Print the data below exactly, but only the lines from the one containing "Image resolution: width=769" down to the one containing "You are a computer-use agent. Image", inclusive.

**Listed entries**
-=-=-

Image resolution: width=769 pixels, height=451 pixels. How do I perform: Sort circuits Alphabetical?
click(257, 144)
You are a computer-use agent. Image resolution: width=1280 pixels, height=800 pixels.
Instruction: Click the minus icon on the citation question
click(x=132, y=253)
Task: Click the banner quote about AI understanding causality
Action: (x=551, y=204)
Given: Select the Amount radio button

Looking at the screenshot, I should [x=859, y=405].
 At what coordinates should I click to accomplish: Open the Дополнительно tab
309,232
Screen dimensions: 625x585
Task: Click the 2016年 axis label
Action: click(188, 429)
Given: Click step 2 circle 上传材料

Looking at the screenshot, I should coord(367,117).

-=-=-

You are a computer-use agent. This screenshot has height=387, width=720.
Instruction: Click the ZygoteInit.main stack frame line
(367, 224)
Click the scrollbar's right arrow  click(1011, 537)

-=-=-

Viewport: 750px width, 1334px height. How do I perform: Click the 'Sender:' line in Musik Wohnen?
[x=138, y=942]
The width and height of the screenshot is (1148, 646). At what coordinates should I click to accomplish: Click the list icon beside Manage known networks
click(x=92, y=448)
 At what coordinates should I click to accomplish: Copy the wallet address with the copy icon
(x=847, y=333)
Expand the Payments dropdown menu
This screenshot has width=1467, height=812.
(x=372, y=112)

-=-=-

**Answer area**
Image resolution: width=769 pixels, height=451 pixels. How do I perform: Sort circuits Alphabetical?
click(257, 144)
You are a computer-use agent. Image resolution: width=1280 pixels, height=800 pixels.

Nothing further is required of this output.